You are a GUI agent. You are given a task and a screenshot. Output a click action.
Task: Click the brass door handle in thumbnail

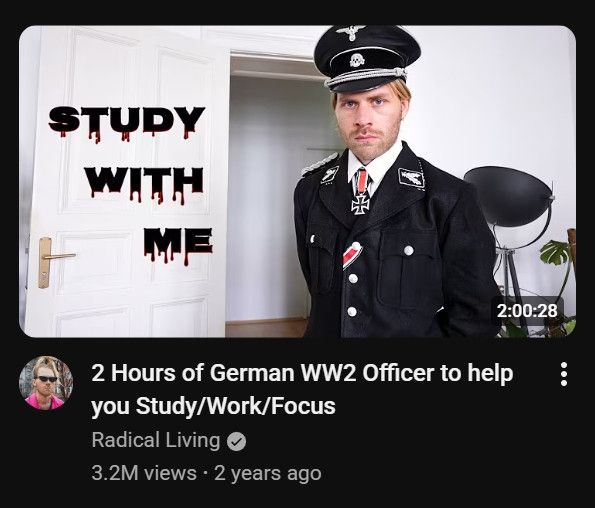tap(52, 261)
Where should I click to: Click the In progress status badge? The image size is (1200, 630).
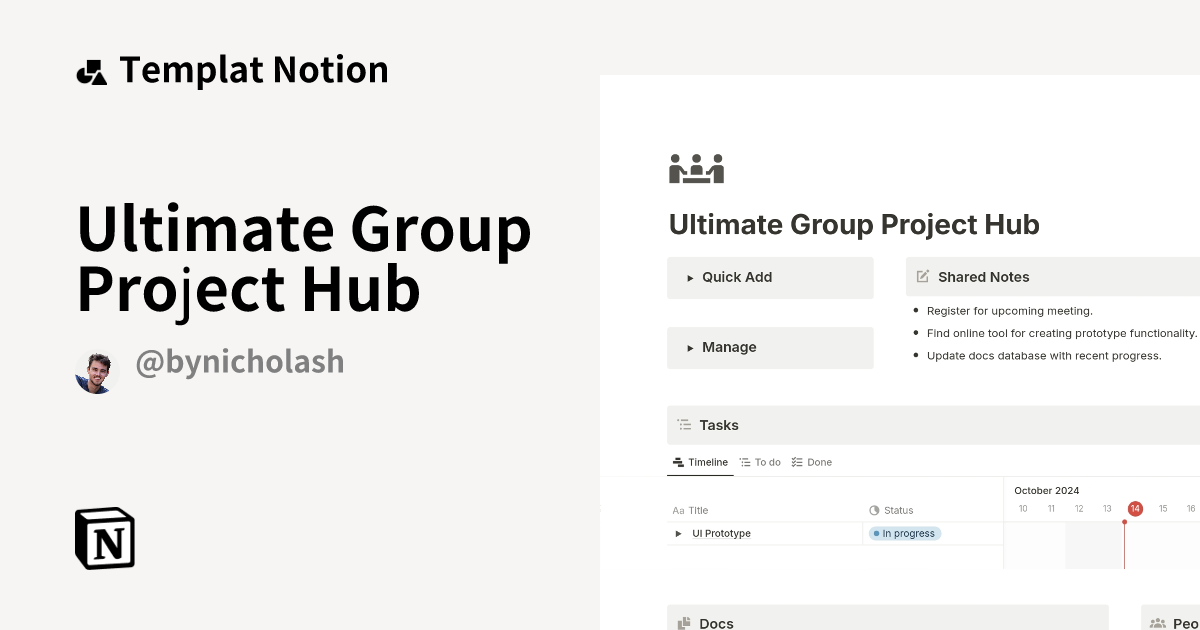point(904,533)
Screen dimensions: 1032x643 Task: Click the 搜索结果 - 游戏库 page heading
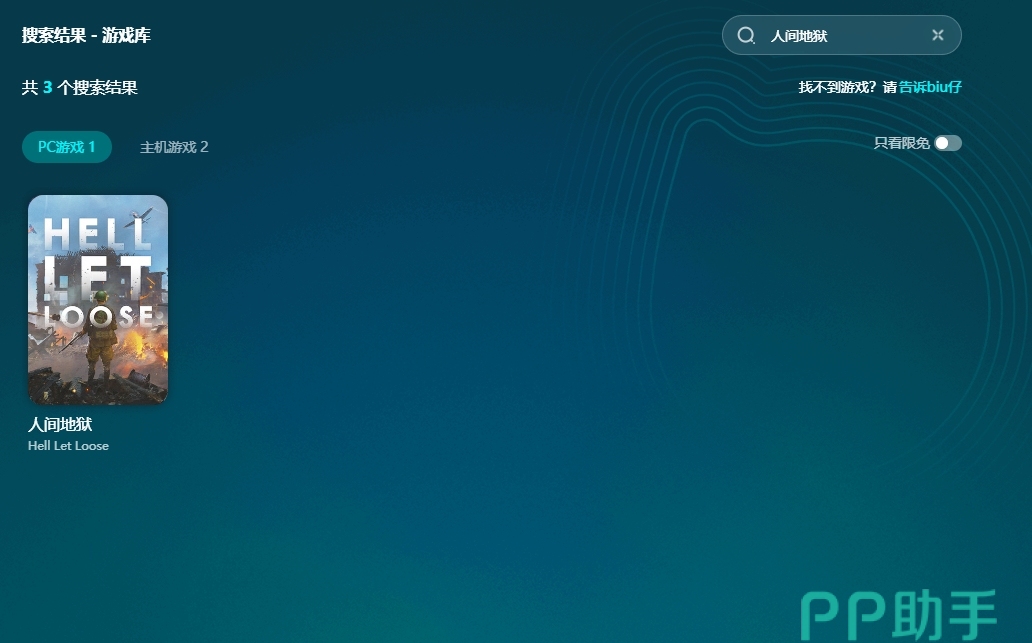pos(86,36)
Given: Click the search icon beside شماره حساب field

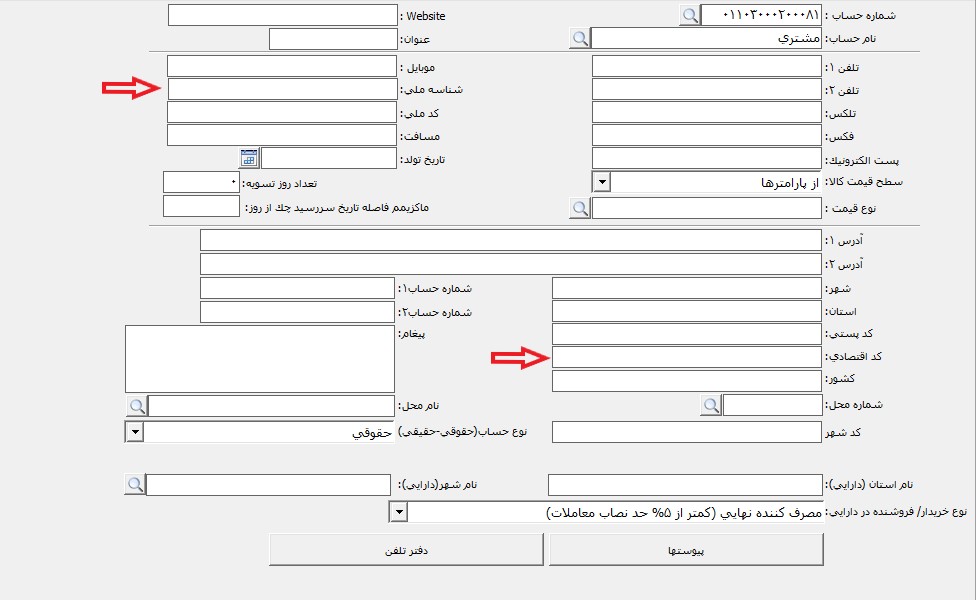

**Requirement**
Would you reproduce the listing above exactly, without any of its images?

**Response to this task**
You are a GUI agent. You are given a task and a screenshot. Output a click action.
Task: Click the brass door handle in thumbnail

tap(52, 261)
Where should I click to: Click the In progress status badge? The image size is (1200, 630).
point(904,533)
Screen dimensions: 1032x643 Task: Click the 搜索结果 - 游戏库 page heading
pos(86,36)
Given: Click the search icon beside شماره حساب field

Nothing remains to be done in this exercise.